Le Mexique, qui avait envoyé quelques livraisons au cours des mois précédents, a suspendu ses expéditions de carburant pour éviter les sanctions commerciales américaines, tout en maintenant l'approvisionnement en aide humanitaire en nourriture et en produits de base.
Au milieu de cette asphyxie énergétique, la présidente du Mexique, Claudia Sheinbaum, a confirmé mercredi que son gouvernement était en pourparlers pour déterminer s'il pouvait faciliter un dialogue entre Washington et La Havane.
Sheinbaum a précisé que la possibilité d'une médiation ne dépend pas uniquement du Mexique, mais de la volonté des deux gouvernements et des conditions établies par Cuba dans le cadre de son autodétermination. La présidente mexicaine a réaffirmé que son pays continuerait à envoyer de l'aide humanitaire à l'île et a appelé les autres États à se joindre à cette initiative.

L’impact humanitaire du blocus pétrolier a suscité l’inquiétude internationale. Les Nations Unies ont alerté vendredi dernier sur les graves conséquences sur les services essentiels tels que la santé, l'eau et la nourriture. La porte-parole du Haut-Commissaire des Nations Unies aux droits de l'homme, Marta Hurtado, a souligné que plus de 80 % des équipements de pompage de l'eau dépendent de l'électricité, ce qui met en danger l'accès à l'eau potable.
Les unités de soins intensifs et les salles d’urgence sont confrontées à de graves difficultés, tandis que la production et le stockage des vaccins, du sang et des médicaments sensibles à la température sont compromis.
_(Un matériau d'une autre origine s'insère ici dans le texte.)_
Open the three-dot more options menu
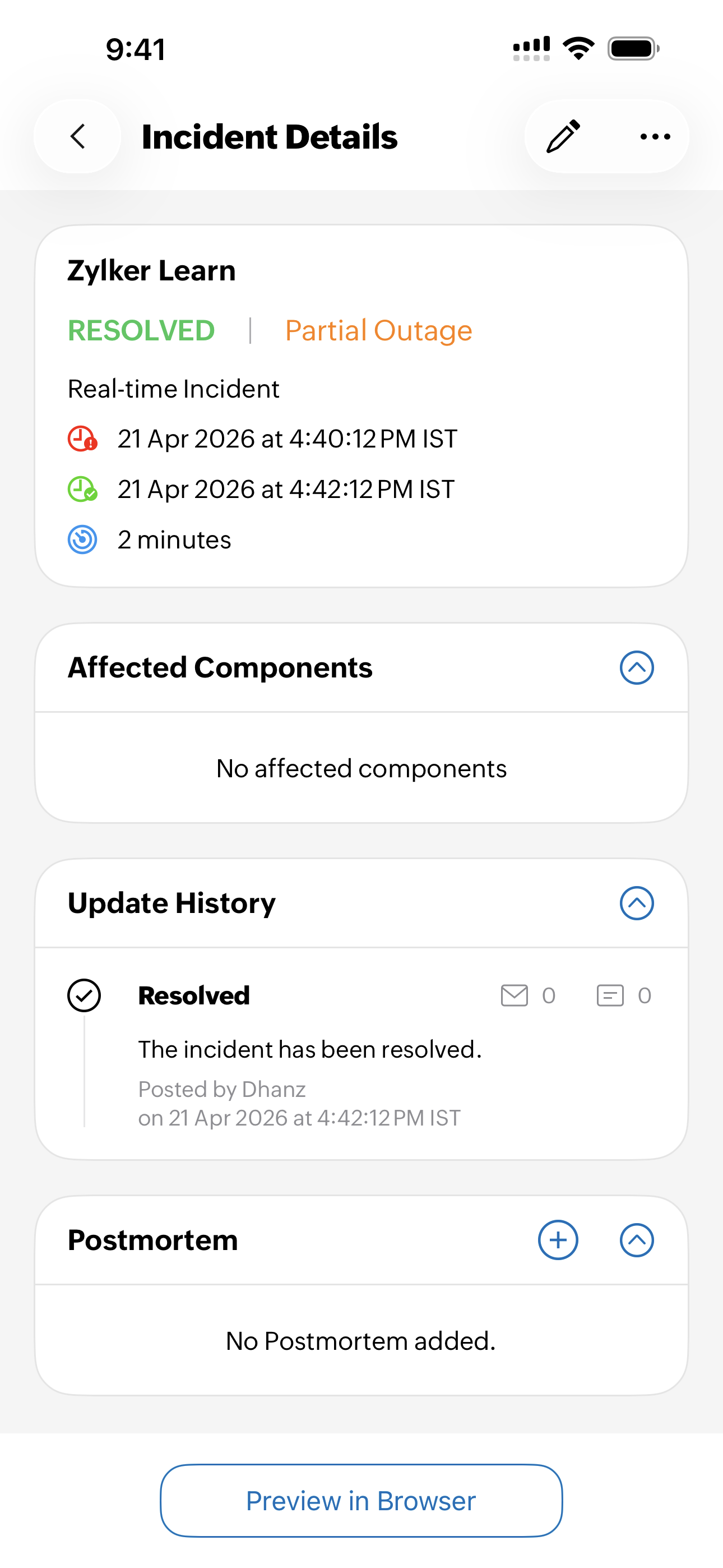Viewport: 723px width, 1568px height. coord(655,136)
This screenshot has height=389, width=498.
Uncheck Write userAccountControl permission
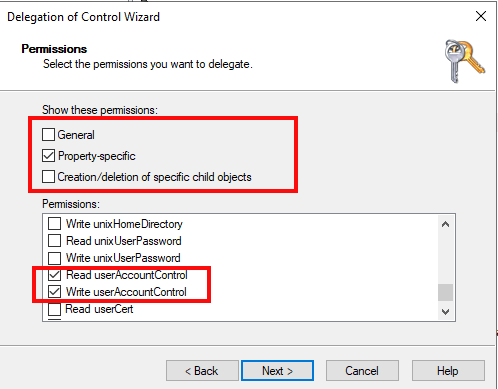[x=54, y=292]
La crise a paralysé la vie quotidienne à Cuba. Les coupures de courant peuvent atteindre 12 heures par jour dans certaines régions, les transports publics fonctionnent au minimum et plusieurs compagnies aériennes internationales, dont Air Canada, ont suspendu leurs vols en raison de l'impossibilité de faire le plein sur l'île.
La dictature de Miguel Díaz-Canel a mis en place des mesures d'urgence comprenant le télétravail obligatoire, la réduction de la semaine de travail à quatre jours et des cours mixtes dans les universités.
Alors que La Havane nie publiquement toute négociation avec Washington, le portail Axios a révélé ce mercredi que Rubio avait des conversations secrètes avec Raúl Guillermo Rodríguez Castro, le petit-fils de Raúl Castro, âgé de 41 ans, et son actuel soignant. Trois sources anonymes de l’administration Trump ont confirmé ces contacts, qui contournent les canaux officiels du régime cubain et se concentrent sur les discussions sur l’avenir de l’île. Washington considère le nonagénaire Raúl Castro, et non Díaz-Canel, comme le véritable décideur à Cuba.
Un haut responsable de l’administration Trump a qualifié les pourparlers de « étonnamment amicaux » et axés sur l’avenir plutôt que sur les récriminations historiques. Rubio et son équipe estiment que Rodríguez Castro et son entourage représentent de jeunes Cubains à l'esprit d'affaires pour lesquels le communisme révolutionnaire a échoué.
Le petit-fils de Raúl Castro était le garde du corps de son grand-père et entretient des liens avec le conglomérat militaro-économique GAESA, qui contrôle de grands secteurs de l'économie cubaine.
Ce schéma rappelle celui appliqué au Venezuela, où Trump a permis à Delcy Rodríguez de continuer à exercer ses fonctions de président par intérim après la capture de Maduro. Les sources consultées par Axios Ils ont souligné que l'administration américaine cherche à reproduire ce modèle à Cuba, en identifiant des personnalités au sein du régime disposées à négocier une transition. Cependant, Trump n’a pas encore défini la stratégie finale et Rubio continue d’explorer les options.
La situation présente un scénario sans précédent dans lequel Washington combine une pression maximale avec des contacts discrets, tandis que Cuba fait face à son moment le plus critique depuis la période spéciale des années 1990 après l’effondrement de l’Union soviétique. La différence est que cette fois, la détérioration provient d’une économie qui ne s’est jamais complètement remise de cette débâcle.